## REQUIRED ACTION:
Scan the data for "green" and copy each matching line.

## PROVIDED DATA:
_ _ _ _ _

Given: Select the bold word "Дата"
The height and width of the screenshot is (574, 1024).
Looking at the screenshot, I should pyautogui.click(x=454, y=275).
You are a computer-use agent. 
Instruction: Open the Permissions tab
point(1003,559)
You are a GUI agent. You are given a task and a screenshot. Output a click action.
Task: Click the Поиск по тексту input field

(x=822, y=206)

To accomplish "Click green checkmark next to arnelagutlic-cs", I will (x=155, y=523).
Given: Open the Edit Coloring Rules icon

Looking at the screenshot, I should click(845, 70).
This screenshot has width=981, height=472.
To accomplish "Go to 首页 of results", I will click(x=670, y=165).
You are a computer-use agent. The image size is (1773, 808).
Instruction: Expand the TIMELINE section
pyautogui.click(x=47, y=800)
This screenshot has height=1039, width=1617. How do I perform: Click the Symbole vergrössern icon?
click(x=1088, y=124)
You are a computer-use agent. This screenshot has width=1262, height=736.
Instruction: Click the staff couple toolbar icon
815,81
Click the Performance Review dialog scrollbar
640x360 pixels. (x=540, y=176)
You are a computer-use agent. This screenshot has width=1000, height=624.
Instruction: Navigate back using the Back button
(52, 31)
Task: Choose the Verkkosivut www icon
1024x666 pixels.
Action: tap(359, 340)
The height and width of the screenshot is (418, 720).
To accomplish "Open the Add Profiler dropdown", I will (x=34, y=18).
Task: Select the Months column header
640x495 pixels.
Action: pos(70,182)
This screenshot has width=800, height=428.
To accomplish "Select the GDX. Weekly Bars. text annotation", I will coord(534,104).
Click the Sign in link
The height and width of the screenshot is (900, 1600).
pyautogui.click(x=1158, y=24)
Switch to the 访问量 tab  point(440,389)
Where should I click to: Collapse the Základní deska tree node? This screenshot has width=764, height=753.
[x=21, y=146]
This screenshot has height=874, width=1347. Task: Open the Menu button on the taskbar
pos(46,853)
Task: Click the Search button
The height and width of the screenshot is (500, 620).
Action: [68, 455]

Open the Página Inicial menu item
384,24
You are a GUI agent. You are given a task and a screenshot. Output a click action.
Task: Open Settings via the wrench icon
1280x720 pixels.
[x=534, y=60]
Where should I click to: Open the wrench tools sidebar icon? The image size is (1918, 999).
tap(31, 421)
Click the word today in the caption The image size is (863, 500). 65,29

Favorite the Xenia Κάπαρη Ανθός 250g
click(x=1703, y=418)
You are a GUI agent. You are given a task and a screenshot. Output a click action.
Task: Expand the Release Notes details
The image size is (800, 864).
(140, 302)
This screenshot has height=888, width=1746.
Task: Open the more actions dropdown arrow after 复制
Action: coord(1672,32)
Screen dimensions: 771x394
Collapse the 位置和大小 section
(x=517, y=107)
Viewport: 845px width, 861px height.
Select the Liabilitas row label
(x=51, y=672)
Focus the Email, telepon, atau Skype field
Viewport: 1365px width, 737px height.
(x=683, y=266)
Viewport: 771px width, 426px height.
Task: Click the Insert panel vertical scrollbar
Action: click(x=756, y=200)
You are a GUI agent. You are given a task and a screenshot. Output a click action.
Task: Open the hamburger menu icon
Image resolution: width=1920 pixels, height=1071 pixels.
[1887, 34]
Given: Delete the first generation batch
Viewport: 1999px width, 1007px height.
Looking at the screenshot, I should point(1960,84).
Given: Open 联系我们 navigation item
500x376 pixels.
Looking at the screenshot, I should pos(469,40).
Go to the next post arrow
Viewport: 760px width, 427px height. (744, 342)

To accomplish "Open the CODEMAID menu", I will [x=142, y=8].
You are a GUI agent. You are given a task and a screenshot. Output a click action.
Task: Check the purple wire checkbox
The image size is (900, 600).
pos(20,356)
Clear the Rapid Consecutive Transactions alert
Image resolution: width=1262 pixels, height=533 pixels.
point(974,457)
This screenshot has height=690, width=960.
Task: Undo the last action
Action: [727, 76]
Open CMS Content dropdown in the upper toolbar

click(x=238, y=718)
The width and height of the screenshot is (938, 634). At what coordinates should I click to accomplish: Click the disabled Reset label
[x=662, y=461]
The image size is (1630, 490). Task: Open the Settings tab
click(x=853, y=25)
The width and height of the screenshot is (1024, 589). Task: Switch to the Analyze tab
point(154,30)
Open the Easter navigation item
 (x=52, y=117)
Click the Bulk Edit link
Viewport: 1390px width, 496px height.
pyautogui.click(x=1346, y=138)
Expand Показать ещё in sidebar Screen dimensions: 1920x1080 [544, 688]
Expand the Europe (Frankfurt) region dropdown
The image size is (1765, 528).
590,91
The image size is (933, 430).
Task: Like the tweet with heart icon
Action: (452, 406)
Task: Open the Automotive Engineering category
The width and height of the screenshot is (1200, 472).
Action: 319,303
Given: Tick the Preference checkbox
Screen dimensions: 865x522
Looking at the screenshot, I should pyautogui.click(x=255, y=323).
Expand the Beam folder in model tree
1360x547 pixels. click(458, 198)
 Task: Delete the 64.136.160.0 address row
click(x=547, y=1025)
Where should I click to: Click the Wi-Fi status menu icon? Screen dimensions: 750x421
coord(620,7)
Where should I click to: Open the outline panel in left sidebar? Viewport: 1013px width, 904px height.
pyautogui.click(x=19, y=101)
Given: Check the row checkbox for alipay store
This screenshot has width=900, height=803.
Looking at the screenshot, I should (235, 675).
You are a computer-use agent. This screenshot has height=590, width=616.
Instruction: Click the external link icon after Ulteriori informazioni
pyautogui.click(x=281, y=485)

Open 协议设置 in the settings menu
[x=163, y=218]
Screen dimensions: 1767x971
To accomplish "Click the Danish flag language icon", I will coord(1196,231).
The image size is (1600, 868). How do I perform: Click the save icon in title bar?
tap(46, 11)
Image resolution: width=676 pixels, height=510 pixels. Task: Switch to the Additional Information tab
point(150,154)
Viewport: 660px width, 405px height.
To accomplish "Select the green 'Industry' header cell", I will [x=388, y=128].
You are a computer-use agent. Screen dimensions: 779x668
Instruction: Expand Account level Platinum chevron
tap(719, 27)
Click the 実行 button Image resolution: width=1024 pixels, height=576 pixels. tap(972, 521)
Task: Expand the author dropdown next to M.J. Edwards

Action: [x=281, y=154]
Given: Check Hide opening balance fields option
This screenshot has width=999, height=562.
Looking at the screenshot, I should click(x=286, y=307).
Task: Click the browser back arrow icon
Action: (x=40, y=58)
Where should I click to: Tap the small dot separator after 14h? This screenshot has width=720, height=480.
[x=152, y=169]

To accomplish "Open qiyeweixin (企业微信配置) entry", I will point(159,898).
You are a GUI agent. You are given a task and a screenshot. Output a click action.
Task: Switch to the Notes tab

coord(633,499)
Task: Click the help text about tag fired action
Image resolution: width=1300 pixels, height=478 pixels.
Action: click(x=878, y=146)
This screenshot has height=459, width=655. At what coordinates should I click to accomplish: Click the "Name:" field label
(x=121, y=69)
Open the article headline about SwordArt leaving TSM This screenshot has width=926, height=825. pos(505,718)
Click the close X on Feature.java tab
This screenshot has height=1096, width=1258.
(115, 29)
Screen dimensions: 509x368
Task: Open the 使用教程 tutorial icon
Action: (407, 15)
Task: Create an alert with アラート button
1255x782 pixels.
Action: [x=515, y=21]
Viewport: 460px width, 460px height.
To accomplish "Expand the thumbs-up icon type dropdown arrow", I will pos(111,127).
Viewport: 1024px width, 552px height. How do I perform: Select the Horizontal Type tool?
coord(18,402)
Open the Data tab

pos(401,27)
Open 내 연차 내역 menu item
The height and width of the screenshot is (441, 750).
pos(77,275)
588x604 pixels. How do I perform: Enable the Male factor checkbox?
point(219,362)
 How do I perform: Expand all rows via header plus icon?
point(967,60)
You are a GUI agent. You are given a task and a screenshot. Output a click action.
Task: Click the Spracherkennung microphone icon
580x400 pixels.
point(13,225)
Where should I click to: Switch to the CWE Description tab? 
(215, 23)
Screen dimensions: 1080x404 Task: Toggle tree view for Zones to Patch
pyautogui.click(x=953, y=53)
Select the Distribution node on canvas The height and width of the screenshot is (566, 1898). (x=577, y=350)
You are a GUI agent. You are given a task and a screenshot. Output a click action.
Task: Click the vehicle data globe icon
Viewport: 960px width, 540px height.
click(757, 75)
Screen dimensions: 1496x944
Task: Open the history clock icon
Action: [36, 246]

_ _ _ _ _

## RESULT BELOW:
To accomplish "Click green checkmark next to arnelagutlic-cs", I will (x=155, y=523).
To accomplish "Select the green 'Industry' header cell", I will [x=388, y=128].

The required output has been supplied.